• _Problem_:
Pull out each line of the material below that contains the string "sidebar", matching case exactly.
** Begin **
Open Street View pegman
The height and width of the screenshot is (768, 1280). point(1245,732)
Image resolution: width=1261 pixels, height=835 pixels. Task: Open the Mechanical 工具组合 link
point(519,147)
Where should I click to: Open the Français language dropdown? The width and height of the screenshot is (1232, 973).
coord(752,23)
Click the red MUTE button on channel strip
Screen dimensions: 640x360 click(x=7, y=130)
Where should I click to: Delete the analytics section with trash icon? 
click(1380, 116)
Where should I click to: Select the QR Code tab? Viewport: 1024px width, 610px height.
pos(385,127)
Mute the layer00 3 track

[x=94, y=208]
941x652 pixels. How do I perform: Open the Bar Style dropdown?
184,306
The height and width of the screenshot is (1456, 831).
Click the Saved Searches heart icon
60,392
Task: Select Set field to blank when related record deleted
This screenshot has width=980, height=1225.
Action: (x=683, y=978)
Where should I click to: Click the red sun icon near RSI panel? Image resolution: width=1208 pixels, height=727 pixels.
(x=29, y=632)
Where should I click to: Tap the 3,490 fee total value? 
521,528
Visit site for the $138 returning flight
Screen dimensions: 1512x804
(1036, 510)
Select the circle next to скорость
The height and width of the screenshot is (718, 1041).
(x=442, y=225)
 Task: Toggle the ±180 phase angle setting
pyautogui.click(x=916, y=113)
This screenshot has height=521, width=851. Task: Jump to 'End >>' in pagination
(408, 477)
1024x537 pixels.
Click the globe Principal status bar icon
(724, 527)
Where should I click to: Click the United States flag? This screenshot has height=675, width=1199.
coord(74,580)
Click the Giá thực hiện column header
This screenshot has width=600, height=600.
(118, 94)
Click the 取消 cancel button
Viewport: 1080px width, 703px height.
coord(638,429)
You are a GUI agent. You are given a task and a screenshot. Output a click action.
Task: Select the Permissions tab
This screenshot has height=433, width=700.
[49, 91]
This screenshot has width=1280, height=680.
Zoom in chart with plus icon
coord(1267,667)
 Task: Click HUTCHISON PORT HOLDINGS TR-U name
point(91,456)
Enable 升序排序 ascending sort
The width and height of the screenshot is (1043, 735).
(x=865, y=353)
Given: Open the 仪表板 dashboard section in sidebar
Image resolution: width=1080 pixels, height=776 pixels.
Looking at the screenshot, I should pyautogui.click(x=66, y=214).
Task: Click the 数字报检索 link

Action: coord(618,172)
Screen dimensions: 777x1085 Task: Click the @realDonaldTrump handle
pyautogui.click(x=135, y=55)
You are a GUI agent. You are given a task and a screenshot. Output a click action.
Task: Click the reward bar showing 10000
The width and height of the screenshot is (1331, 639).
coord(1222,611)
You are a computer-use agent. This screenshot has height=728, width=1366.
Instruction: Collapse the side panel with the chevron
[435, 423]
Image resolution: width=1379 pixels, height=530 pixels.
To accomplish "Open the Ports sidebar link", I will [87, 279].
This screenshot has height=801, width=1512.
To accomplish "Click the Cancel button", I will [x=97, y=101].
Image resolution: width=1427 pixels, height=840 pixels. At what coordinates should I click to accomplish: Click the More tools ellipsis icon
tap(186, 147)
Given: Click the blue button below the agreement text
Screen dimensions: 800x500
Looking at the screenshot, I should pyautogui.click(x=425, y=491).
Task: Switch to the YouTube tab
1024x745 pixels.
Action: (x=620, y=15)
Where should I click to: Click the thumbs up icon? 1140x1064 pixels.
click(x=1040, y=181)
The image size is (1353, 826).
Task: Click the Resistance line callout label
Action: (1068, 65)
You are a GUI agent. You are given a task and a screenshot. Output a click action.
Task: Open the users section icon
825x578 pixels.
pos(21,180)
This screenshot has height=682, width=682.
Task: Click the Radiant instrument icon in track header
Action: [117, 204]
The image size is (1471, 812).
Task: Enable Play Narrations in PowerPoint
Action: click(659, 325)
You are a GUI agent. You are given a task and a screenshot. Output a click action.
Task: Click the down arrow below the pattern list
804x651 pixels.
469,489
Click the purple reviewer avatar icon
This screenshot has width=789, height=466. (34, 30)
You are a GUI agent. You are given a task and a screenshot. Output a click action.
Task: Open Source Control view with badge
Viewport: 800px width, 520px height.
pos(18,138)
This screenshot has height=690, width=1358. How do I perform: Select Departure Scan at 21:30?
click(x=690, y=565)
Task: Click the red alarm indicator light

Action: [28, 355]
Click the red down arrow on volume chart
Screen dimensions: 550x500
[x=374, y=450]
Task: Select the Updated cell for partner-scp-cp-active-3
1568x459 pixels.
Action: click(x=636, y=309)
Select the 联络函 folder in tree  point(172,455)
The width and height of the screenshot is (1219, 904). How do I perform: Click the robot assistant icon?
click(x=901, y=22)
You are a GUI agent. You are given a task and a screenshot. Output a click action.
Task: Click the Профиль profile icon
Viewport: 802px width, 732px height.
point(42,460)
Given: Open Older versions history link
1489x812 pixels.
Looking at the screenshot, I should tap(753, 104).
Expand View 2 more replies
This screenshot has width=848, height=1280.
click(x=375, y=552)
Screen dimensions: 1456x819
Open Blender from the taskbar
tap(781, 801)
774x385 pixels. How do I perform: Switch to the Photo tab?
** End **
• _Reply_:
Given: Open the 仪表板 dashboard section in sidebar
To accomplish "Open the Ports sidebar link", I will [87, 279].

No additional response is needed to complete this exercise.